Please also be certain that you haven’t overcommitted, or, committed the same money to many parties.
Now more than ever working with your advisers around cashflow and any other issues is important.
Try also to use this time to try to resolve the disputes and niggly issues that sit around (sometimes in the background) in all businesses. Having those out of the way will assist you with focussing on the restart when it occurs.
And look after yourselves. Talk things through. Get some advice. You could find you remove some stress from this very difficult period. Get some rest. Smile once in a while.
If, despite the support available, you doubt your business will survive, or restart, give your adviser, or us a call to discuss your options.
If what you need is time to pay your creditors, a formal compromise or putting the company into Voluntary Administration (VA) might help your business make it through the lockdown.
Compromises with company creditors allows creditors to agree to accept payment of their outstanding debt in part or in full, usually over a period of time, on the basis that they will receive more under the compromise than they would if the company was liquidated.
For some businesses, Voluntary Administration (VA) might be a better option. The aim of the VA is to maximise the chances of the company, or its business, continuing in existence with the help of the administrators and so provide a better return to creditors and shareholders than from an immediate liquidation.
If a compromise or VA are not realistic options for your company, we can talk to you about putting your company into liquidation by shareholder resolution. If your business does not carry out an essential service, appointing liquidators could help alleviate your immediate stress. While some steps can be taken by the liquidators immediately, we anticipate that any asset recoveries will not occur until after the lockdown restrictions are eased.
These need to be managed along with business obligations. For many small businesses the two go hand in hand.
Just as company compromises are possible, personal compromises are also an option for those that have the ability to pay their creditors over time but need some immediate breathing room. If your company is struggling, you are personally exposed if your company fails because you have given personal guarantees, and you have funds or access to funds that would not be available if you were made bankrupt, you can put forward a compromise to creditors under Part 5 Subpart 2 of the Insolvency Act 2006. This is an alternative to bankruptcy that aims to provide your creditors with a better result than bankruptcy and, if the proposal succeeds, you and your creditors will be bound by the proposal.
At McDonald Vague, we hope that the message of “we are all in it together” will send that message of providing support and kindness in this difficult time.
Court Appointments and Process
We do not expect that there will be Court appointed liquidations during the lockdown period, except in exceptional circumstances, as the Courts are now restricted in the types of cases they can hear to those that affect the liberty of the individual, the personal safety and wellbeing of citizens, and/or where resolution of issues raised by proceedings is time critical.

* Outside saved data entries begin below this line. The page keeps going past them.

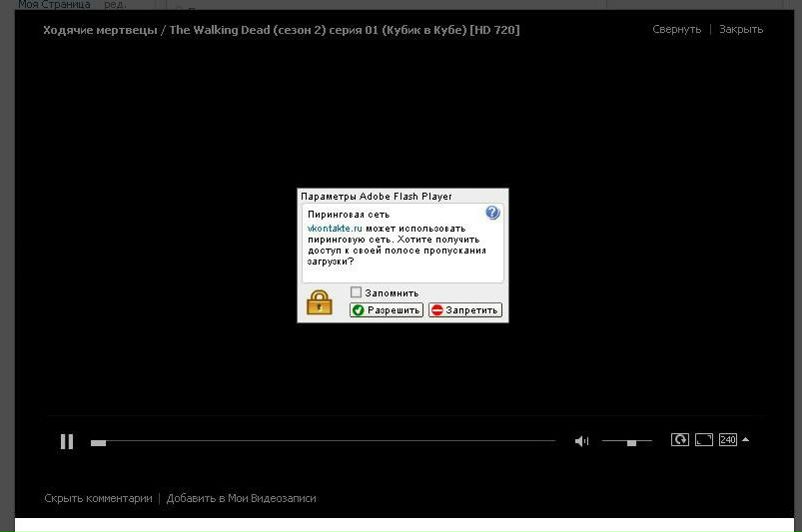Adjust the volume slider handle
Viewport: 802px width, 532px height.
pyautogui.click(x=631, y=442)
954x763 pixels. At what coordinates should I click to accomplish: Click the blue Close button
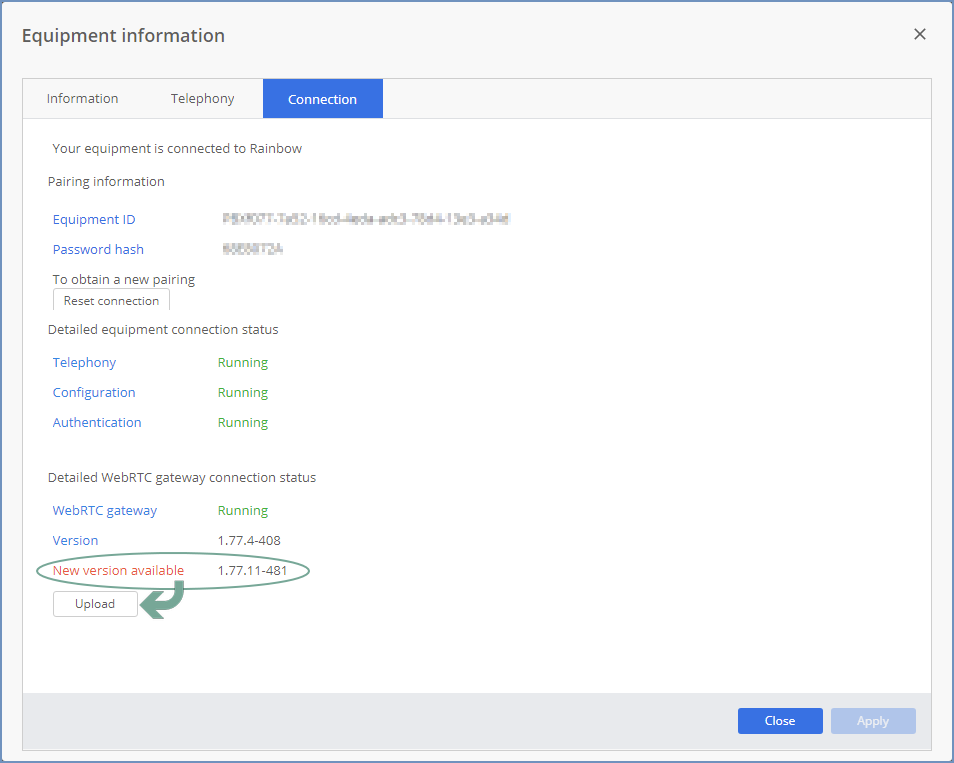tap(779, 720)
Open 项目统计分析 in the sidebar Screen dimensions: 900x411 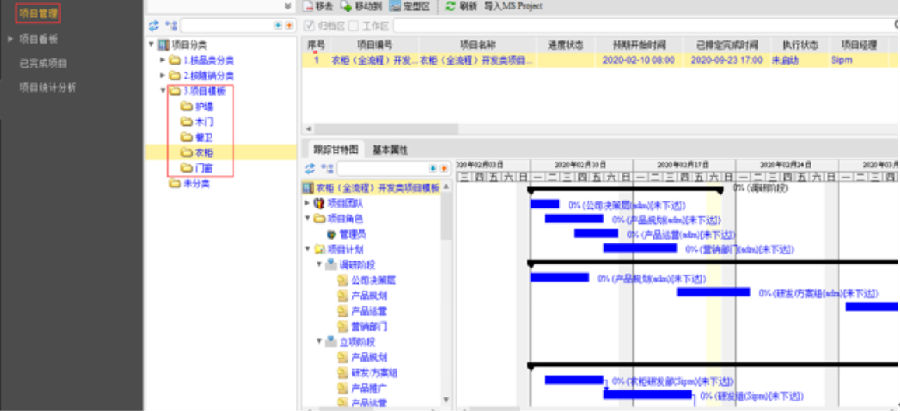[x=46, y=87]
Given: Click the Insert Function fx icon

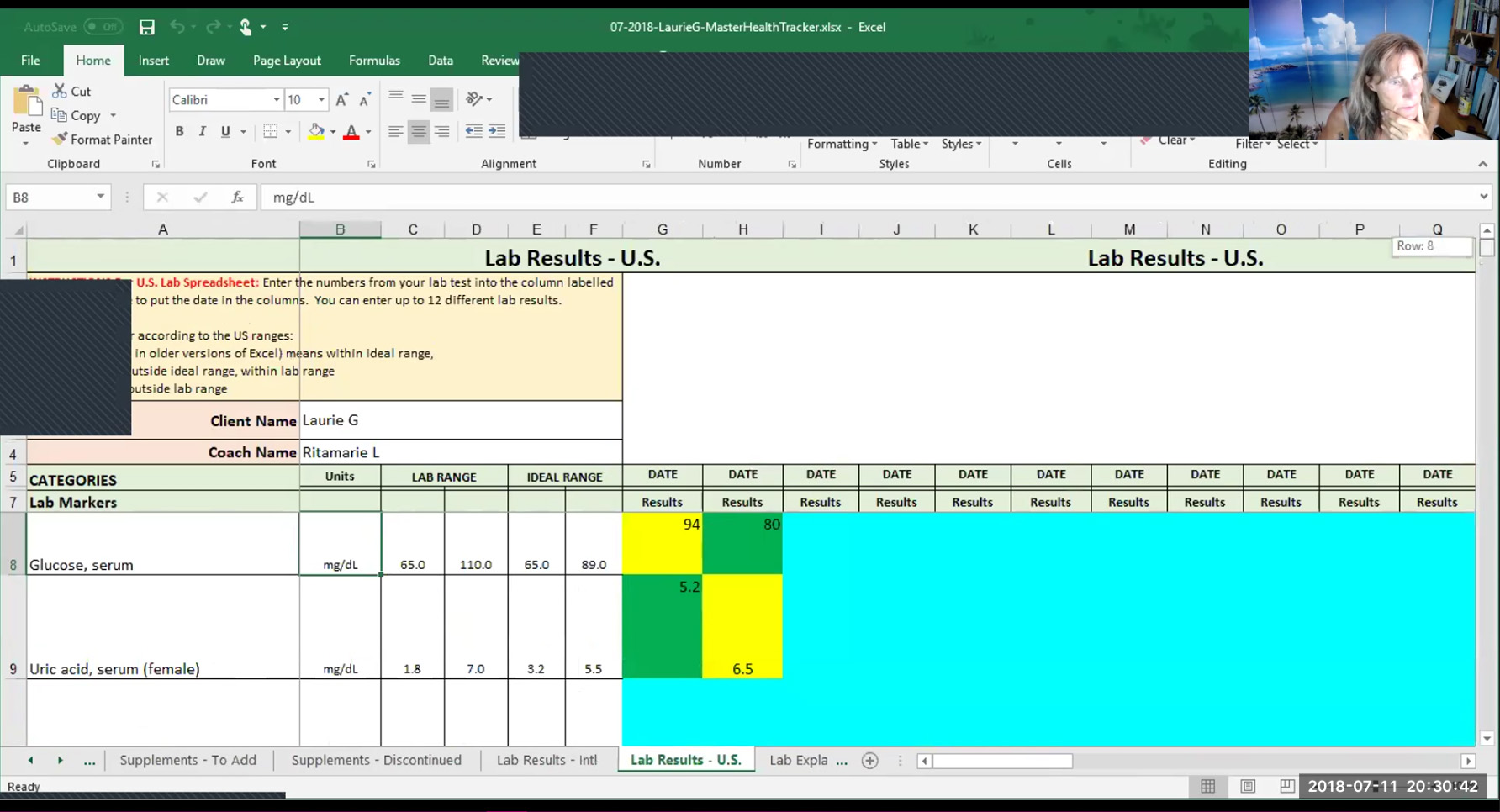Looking at the screenshot, I should pos(237,198).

We anticipate that some unpaid suppliers may feel obliged to put pressure on customers during the lockdown because they are under pressure (the domino effect). If you are under pressure and are considering issuing a statutory demand to a customer, we urge you to speak to your lawyers, as validly serving the statutory demand may be an issue. As the Court Registry is still open, we expect that creditors will still be able to file liquidation proceedings relying on statutory demands served prior to the lockdown (provided those proceedings are filed within 30 working days of the statutory demand expiring).
Meetings During Lockdown
The Companies Act 1993 provides that creditors’ meetings can be held by audio, or audio visual communication, as long as all creditors participating can simultaneously hear each other throughout the meeting. While the Act requires written notice of the meeting to be given to creditors, we anticipate that, in most instances, all creditors will be able to be notified of any creditors’ meeting by email. In most cases, we anticipate that, with some additional effort, creditors’ meetings could still be notified to creditors and held during the lockdown period.
Risks to Directors
In the event of a company failure, regardless of when it occurs, the actions of the directors are reviewed by the company’s liquidators. Directors who breach their directors’ duties, including in relation to insolvent or reckless trading, could face claims against them if the company’s directors ignored the company’s dire financial position or they did not act quickly enough to stop the company’s indebtedness to creditors increasing after the company became insolvent.
We consider that any review of a director’s recent actions, taken since Covid-19 impacted the business, would need to be taken into account but directors could still be held accountable for breaching their duties if they have not exercised the care, diligence and skill that a reasonable director would exercise in the same circumstances.
The initial Level 4 lockdown period of 4 weeks could be extended further. When the lockdown level decreases, it is unlikely that business will return to our previous “normal” quickly. Some economic consultants are suggesting that it could take 18 to 24 months to recover but it could be quicker or slower than that depending on the success or otherwise of the lockdown action.
As we emerge to our “new normal”, there will be new challenges. We are here to assist, as and where we can.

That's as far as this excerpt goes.